This means that compromised systems can now each cause far more devastation. For example in New Zealand, 1gbps download and 500mbps upload connections are now standard market-fare for general consumers. Whereas previously most users had an ADSL connection with at most 1mbps upload, the same compromised computer now has 500x more bandwidth available over the connection to use in the botnet. Alongside that, virtually all new connections have no data caps so apart from some lost bandwidth (which, at such fast speeds the users are unlikely to feel anyway) there is not much “damage” that those harbouring botnet devices feel, apart from perhaps a slight slow down which at such speeds, is not usually noticeable.

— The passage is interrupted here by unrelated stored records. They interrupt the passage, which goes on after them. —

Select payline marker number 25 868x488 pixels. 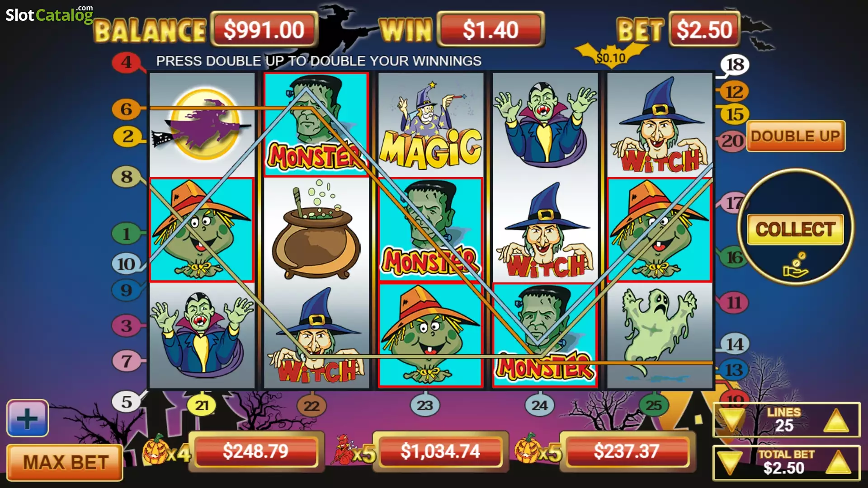653,405
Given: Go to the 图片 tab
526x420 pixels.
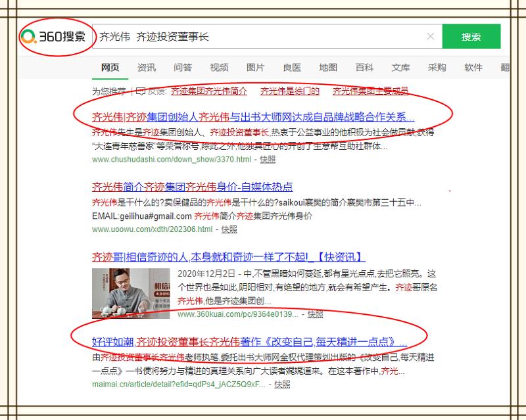Looking at the screenshot, I should pyautogui.click(x=255, y=68).
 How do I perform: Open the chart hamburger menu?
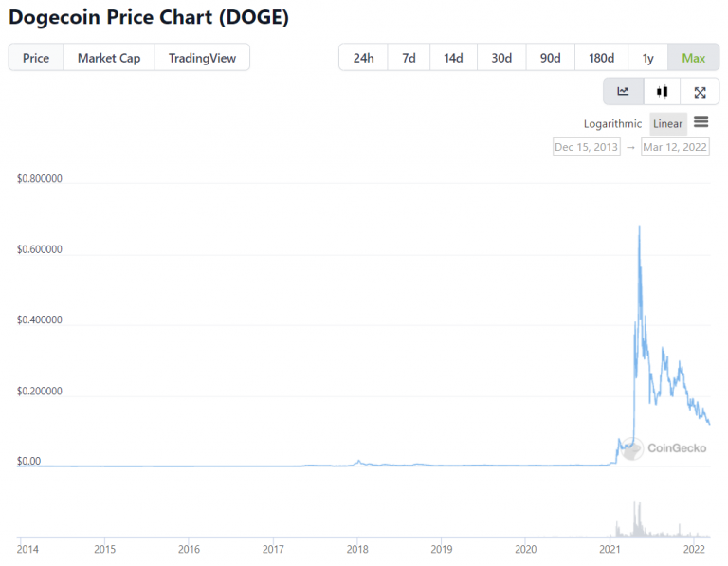click(701, 122)
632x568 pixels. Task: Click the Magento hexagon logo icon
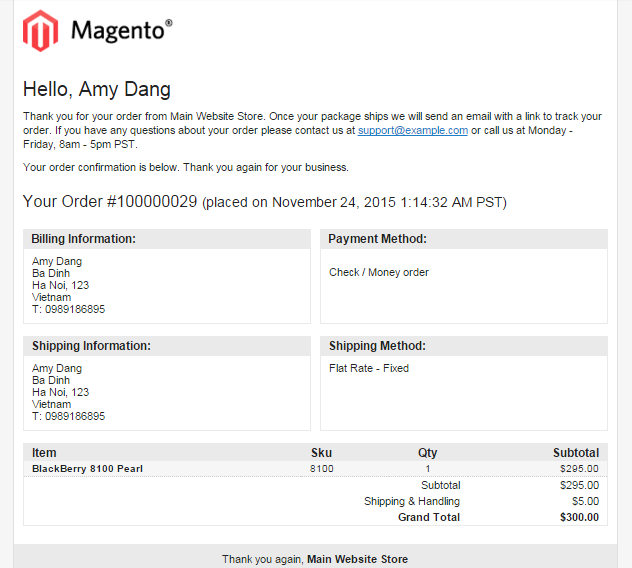[x=40, y=31]
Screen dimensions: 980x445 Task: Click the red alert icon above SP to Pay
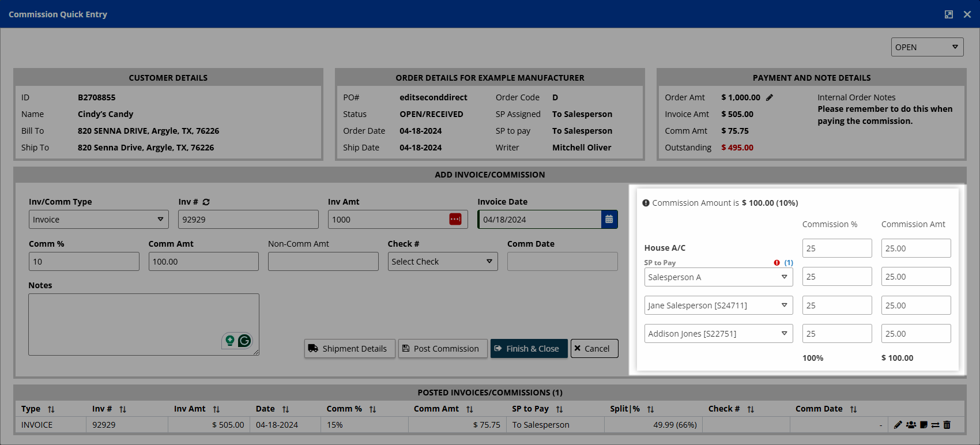click(777, 263)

Those on the receiving end feel it. Large internet sites and services are already under attack and in many cases being taken down. Some may remember that famously a huge DDoS took Sony down in 2014 including the playstation network and various other services; damaging Sony’s brand image and highly frustrating to their users. I run an internet company Xtracta that faces major risks from DoS. Xtracta provides public-cloud based document data extraction services – the fact that it is public cloud means that if we were to be on the receiving end of a DDoS it could cause our service to slow or cease which would be absolutely terrible. I alongside all in the internet community have a responsibility to help to stamp out the threat of DDoS before we ourselves become victims.

IoT – Internet of Things

But we have reached a turning point. A point where the battle will become unwinnable for the defenders with even the highest walls (fastest connections and biggest filters). This is the next internet revolution – the internet of things or IoT. IoT is where things not just computers are becoming connected to the internet. This is your router, your fridge, your internet camera, your doorbell and even pets are internet connected.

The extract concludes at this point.